Extracted data entries
-- BEGIN --
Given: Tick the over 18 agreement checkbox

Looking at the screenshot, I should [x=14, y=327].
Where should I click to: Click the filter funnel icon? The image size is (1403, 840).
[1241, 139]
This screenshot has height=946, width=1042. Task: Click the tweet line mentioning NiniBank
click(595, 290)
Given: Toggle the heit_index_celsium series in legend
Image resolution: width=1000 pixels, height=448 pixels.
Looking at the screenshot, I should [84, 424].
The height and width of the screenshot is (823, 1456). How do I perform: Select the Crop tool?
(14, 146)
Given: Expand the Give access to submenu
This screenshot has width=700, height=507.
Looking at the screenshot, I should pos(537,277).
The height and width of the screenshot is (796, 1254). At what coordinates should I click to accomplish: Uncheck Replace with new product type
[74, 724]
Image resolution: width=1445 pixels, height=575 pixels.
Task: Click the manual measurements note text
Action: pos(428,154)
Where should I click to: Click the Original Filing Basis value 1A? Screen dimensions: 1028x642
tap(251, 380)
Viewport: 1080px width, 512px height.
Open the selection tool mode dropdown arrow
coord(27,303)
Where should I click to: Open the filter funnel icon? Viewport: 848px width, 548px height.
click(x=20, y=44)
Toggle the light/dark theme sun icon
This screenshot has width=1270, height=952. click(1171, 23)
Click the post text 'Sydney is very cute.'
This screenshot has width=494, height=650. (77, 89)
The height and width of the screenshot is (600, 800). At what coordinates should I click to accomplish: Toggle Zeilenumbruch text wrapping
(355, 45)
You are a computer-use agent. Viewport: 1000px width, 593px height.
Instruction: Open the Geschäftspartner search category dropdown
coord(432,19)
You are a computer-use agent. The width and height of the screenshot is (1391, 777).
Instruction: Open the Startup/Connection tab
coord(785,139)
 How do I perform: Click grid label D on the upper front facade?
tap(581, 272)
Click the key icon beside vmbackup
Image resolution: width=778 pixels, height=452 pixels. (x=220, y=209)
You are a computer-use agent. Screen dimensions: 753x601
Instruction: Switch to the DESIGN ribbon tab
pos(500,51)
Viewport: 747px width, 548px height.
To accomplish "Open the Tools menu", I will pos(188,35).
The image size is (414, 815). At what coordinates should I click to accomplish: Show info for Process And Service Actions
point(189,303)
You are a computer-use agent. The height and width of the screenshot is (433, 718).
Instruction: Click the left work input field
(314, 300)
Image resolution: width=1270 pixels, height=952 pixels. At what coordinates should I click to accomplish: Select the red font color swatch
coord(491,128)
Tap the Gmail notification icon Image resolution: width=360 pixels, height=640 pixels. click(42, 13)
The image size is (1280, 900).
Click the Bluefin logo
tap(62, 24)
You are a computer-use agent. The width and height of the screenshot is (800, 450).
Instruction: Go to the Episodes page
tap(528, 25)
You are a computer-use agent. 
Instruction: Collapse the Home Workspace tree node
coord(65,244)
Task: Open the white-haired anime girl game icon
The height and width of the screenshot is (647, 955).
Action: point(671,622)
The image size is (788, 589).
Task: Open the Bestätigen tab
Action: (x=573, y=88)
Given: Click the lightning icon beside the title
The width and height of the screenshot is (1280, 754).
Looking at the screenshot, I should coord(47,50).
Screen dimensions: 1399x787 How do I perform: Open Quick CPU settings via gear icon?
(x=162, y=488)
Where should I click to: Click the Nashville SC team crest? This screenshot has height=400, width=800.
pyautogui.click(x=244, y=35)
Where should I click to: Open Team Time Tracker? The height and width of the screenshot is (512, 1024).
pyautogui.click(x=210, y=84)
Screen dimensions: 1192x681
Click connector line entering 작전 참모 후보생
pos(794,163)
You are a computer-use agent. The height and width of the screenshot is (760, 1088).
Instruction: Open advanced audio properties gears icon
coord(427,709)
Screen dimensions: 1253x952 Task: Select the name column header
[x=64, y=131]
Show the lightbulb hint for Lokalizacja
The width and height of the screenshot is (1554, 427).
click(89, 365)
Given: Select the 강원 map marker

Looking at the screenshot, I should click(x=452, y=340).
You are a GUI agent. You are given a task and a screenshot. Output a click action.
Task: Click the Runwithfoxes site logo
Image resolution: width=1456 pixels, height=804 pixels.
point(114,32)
-- END --
**To do**: Arrange every line of the entries above as a numbered list, omitting blank lines.

**Solved exercise**:
1. Given: Tick the over 18 agreement checkbox
2. Looking at the screenshot, I should [x=14, y=327].
3. Where should I click to: Click the filter funnel icon? The image size is (1403, 840).
4. [1241, 139]
5. This screenshot has height=946, width=1042. Task: Click the tweet line mentioning NiniBank
6. click(595, 290)
7. Given: Toggle the heit_index_celsium series in legend
8. Image resolution: width=1000 pixels, height=448 pixels.
9. Looking at the screenshot, I should [84, 424].
10. The height and width of the screenshot is (823, 1456). How do I perform: Select the Crop tool?
11. (14, 146)
12. Given: Expand the Give access to submenu
13. This screenshot has width=700, height=507.
14. Looking at the screenshot, I should pos(537,277).
15. The height and width of the screenshot is (796, 1254). At what coordinates should I click to accomplish: Uncheck Replace with new product type
16. [74, 724]
17. Image resolution: width=1445 pixels, height=575 pixels.
18. Task: Click the manual measurements note text
19. Action: pos(428,154)
20. Where should I click to: Click the Original Filing Basis value 1A? Screen dimensions: 1028x642
21. tap(251, 380)
22. Viewport: 1080px width, 512px height.
23. Open the selection tool mode dropdown arrow
24. coord(27,303)
25. Where should I click to: Open the filter funnel icon? Viewport: 848px width, 548px height.
26. click(x=20, y=44)
27. Toggle the light/dark theme sun icon
28. This screenshot has width=1270, height=952. click(1171, 23)
29. Click the post text 'Sydney is very cute.'
30. This screenshot has width=494, height=650. (77, 89)
31. The height and width of the screenshot is (600, 800). At what coordinates should I click to accomplish: Toggle Zeilenumbruch text wrapping
32. (355, 45)
33. You are a computer-use agent. Viewport: 1000px width, 593px height.
34. Instruction: Open the Geschäftspartner search category dropdown
35. coord(432,19)
36. You are a computer-use agent. The width and height of the screenshot is (1391, 777).
37. Instruction: Open the Startup/Connection tab
38. coord(785,139)
39.  How do I perform: Click grid label D on the upper front facade?
40. tap(581, 272)
41. Click the key icon beside vmbackup
42. Image resolution: width=778 pixels, height=452 pixels. (x=220, y=209)
43. You are a computer-use agent. Screen dimensions: 753x601
44. Instruction: Switch to the DESIGN ribbon tab
45. pos(500,51)
46. Viewport: 747px width, 548px height.
47. To accomplish "Open the Tools menu", I will pos(188,35).
48. The image size is (414, 815). At what coordinates should I click to accomplish: Show info for Process And Service Actions
49. point(189,303)
50. You are a computer-use agent. The height and width of the screenshot is (433, 718).
51. Instruction: Click the left work input field
52. (314, 300)
53. Image resolution: width=1270 pixels, height=952 pixels. At what coordinates should I click to accomplish: Select the red font color swatch
54. coord(491,128)
55. Tap the Gmail notification icon Image resolution: width=360 pixels, height=640 pixels. click(42, 13)
56. The image size is (1280, 900).
57. Click the Bluefin logo
58. tap(62, 24)
59. You are a computer-use agent. The width and height of the screenshot is (800, 450).
60. Instruction: Go to the Episodes page
61. tap(528, 25)
62. You are a computer-use agent. 
63. Instruction: Collapse the Home Workspace tree node
64. coord(65,244)
65. Task: Open the white-haired anime girl game icon
66. The height and width of the screenshot is (647, 955).
67. Action: point(671,622)
68. The image size is (788, 589).
69. Task: Open the Bestätigen tab
70. Action: (x=573, y=88)
71. Given: Click the lightning icon beside the title
72. The width and height of the screenshot is (1280, 754).
73. Looking at the screenshot, I should coord(47,50).
74. Screen dimensions: 1399x787 How do I perform: Open Quick CPU settings via gear icon?
75. (x=162, y=488)
76. Where should I click to: Click the Nashville SC team crest? This screenshot has height=400, width=800.
77. pyautogui.click(x=244, y=35)
78. Where should I click to: Open Team Time Tracker? The height and width of the screenshot is (512, 1024).
79. pyautogui.click(x=210, y=84)
80. Screen dimensions: 1192x681
81. Click connector line entering 작전 참모 후보생
82. pos(794,163)
83. You are a computer-use agent. The height and width of the screenshot is (760, 1088).
84. Instruction: Open advanced audio properties gears icon
85. coord(427,709)
86. Screen dimensions: 1253x952 Task: Select the name column header
87. [x=64, y=131]
88. Show the lightbulb hint for Lokalizacja
89. The width and height of the screenshot is (1554, 427).
90. click(89, 365)
91. Given: Select the 강원 map marker
92. Looking at the screenshot, I should click(x=452, y=340).
93. You are a GUI agent. You are given a task and a screenshot. Output a click action.
94. Task: Click the Runwithfoxes site logo
95. Image resolution: width=1456 pixels, height=804 pixels.
96. point(114,32)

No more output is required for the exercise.